Problem requirements:
Rewrite the entries below, changing every "Instruction" to "Command" and leaving everything else unchanged.

Record excerpts:
[start]

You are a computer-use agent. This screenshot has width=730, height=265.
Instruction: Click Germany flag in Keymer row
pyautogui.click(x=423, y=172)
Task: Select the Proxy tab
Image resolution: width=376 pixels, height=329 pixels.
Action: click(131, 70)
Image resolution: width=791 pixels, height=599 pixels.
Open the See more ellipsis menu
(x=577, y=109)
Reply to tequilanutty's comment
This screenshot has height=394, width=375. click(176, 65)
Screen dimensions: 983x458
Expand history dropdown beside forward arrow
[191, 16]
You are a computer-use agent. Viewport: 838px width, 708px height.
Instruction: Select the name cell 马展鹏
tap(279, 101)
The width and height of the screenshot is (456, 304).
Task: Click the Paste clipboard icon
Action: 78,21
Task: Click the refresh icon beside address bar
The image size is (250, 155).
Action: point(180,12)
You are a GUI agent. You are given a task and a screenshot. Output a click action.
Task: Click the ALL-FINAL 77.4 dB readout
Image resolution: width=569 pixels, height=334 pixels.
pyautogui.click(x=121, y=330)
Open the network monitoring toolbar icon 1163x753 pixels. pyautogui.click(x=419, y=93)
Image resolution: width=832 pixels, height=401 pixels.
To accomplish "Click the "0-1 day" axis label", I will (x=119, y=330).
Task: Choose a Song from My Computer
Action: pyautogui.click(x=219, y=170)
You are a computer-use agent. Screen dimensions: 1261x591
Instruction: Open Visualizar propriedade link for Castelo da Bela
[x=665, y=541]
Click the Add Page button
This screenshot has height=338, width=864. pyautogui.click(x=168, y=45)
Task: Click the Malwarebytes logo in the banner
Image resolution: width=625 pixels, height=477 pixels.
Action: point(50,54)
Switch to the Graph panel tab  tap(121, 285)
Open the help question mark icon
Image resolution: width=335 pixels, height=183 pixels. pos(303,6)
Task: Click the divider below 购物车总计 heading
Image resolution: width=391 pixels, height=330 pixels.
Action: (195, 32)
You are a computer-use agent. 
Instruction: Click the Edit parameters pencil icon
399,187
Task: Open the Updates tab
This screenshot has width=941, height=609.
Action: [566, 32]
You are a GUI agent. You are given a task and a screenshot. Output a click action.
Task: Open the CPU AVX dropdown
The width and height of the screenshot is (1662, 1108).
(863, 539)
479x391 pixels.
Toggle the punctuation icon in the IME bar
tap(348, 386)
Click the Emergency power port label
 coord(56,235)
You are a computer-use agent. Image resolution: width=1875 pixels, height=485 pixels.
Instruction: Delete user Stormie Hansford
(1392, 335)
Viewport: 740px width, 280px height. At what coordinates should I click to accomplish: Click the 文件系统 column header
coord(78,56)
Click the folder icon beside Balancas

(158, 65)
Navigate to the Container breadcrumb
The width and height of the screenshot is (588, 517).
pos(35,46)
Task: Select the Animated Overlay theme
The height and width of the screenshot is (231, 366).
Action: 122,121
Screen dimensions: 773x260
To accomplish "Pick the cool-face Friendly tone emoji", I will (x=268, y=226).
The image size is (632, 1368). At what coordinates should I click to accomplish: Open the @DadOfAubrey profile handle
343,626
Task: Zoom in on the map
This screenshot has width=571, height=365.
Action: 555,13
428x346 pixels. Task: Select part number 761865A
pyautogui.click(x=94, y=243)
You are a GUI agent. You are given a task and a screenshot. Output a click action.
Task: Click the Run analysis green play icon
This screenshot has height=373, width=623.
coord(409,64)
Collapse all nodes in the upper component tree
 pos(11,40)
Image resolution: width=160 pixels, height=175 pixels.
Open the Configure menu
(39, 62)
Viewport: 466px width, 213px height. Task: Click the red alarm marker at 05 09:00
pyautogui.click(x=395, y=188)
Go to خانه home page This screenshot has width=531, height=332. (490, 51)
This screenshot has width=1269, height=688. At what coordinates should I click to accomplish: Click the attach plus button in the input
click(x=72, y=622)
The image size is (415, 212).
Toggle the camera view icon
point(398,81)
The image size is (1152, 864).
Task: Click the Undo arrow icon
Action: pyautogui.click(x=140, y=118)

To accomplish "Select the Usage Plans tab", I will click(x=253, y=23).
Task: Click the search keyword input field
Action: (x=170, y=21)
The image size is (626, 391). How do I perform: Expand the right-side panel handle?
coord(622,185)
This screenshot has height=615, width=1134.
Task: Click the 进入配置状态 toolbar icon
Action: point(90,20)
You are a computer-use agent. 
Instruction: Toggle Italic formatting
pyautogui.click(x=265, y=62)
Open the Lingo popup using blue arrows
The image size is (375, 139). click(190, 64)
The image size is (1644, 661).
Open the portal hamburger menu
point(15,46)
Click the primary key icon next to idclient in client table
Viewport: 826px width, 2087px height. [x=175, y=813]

[end]

Answer in full:
You are a computer-use agent. This screenshot has width=730, height=265.
Command: Click Germany flag in Keymer row
pyautogui.click(x=423, y=172)
Task: Select the Proxy tab
Image resolution: width=376 pixels, height=329 pixels.
Action: click(131, 70)
Image resolution: width=791 pixels, height=599 pixels.
Open the See more ellipsis menu
(x=577, y=109)
Reply to tequilanutty's comment
This screenshot has height=394, width=375. click(176, 65)
Screen dimensions: 983x458
Expand history dropdown beside forward arrow
[191, 16]
You are a computer-use agent. Viewport: 838px width, 708px height.
Command: Select the name cell 马展鹏
tap(279, 101)
The width and height of the screenshot is (456, 304).
Task: Click the Paste clipboard icon
Action: 78,21
Task: Click the refresh icon beside address bar
The image size is (250, 155).
Action: point(180,12)
You are a GUI agent. You are given a task and a screenshot. Output a click action.
Task: Click the ALL-FINAL 77.4 dB readout
Image resolution: width=569 pixels, height=334 pixels.
pyautogui.click(x=121, y=330)
Open the network monitoring toolbar icon 1163x753 pixels. pyautogui.click(x=419, y=93)
Image resolution: width=832 pixels, height=401 pixels.
To accomplish "Click the "0-1 day" axis label", I will (x=119, y=330).
Task: Choose a Song from My Computer
Action: pyautogui.click(x=219, y=170)
You are a computer-use agent. Screen dimensions: 1261x591
Command: Open Visualizar propriedade link for Castelo da Bela
[x=665, y=541]
Click the Add Page button
This screenshot has height=338, width=864. pyautogui.click(x=168, y=45)
Task: Click the Malwarebytes logo in the banner
Image resolution: width=625 pixels, height=477 pixels.
Action: point(50,54)
Switch to the Graph panel tab  tap(121, 285)
Open the help question mark icon
Image resolution: width=335 pixels, height=183 pixels. pos(303,6)
Task: Click the divider below 购物车总计 heading
Image resolution: width=391 pixels, height=330 pixels.
Action: (195, 32)
You are a computer-use agent. 
Command: Click the Edit parameters pencil icon
399,187
Task: Open the Updates tab
This screenshot has width=941, height=609.
Action: [566, 32]
You are a GUI agent. You are given a task and a screenshot. Output a click action.
Task: Open the CPU AVX dropdown
The width and height of the screenshot is (1662, 1108).
(863, 539)
479x391 pixels.
Toggle the punctuation icon in the IME bar
tap(348, 386)
Click the Emergency power port label
 coord(56,235)
You are a computer-use agent. Image resolution: width=1875 pixels, height=485 pixels.
Command: Delete user Stormie Hansford
(1392, 335)
Viewport: 740px width, 280px height. At what coordinates should I click to accomplish: Click the 文件系统 column header
coord(78,56)
Click the folder icon beside Balancas

(158, 65)
Navigate to the Container breadcrumb
The width and height of the screenshot is (588, 517).
pos(35,46)
Task: Select the Animated Overlay theme
The height and width of the screenshot is (231, 366).
Action: 122,121
Screen dimensions: 773x260
To accomplish "Pick the cool-face Friendly tone emoji", I will (x=268, y=226).
The image size is (632, 1368). At what coordinates should I click to accomplish: Open the @DadOfAubrey profile handle
343,626
Task: Zoom in on the map
This screenshot has width=571, height=365.
Action: 555,13
428x346 pixels. Task: Select part number 761865A
pyautogui.click(x=94, y=243)
You are a GUI agent. You are given a task and a screenshot. Output a click action.
Task: Click the Run analysis green play icon
This screenshot has height=373, width=623.
coord(409,64)
Collapse all nodes in the upper component tree
 pos(11,40)
Image resolution: width=160 pixels, height=175 pixels.
Open the Configure menu
(39, 62)
Viewport: 466px width, 213px height. Task: Click the red alarm marker at 05 09:00
pyautogui.click(x=395, y=188)
Go to خانه home page This screenshot has width=531, height=332. (490, 51)
This screenshot has width=1269, height=688. At what coordinates should I click to accomplish: Click the attach plus button in the input
click(x=72, y=622)
The image size is (415, 212).
Toggle the camera view icon
point(398,81)
The image size is (1152, 864).
Task: Click the Undo arrow icon
Action: pyautogui.click(x=140, y=118)

To accomplish "Select the Usage Plans tab", I will click(x=253, y=23).
Task: Click the search keyword input field
Action: (x=170, y=21)
The image size is (626, 391). How do I perform: Expand the right-side panel handle?
coord(622,185)
This screenshot has height=615, width=1134.
Task: Click the 进入配置状态 toolbar icon
Action: point(90,20)
You are a computer-use agent. 
Command: Toggle Italic formatting
pyautogui.click(x=265, y=62)
Open the Lingo popup using blue arrows
The image size is (375, 139). click(190, 64)
The image size is (1644, 661).
Open the portal hamburger menu
point(15,46)
Click the primary key icon next to idclient in client table
Viewport: 826px width, 2087px height. [x=175, y=813]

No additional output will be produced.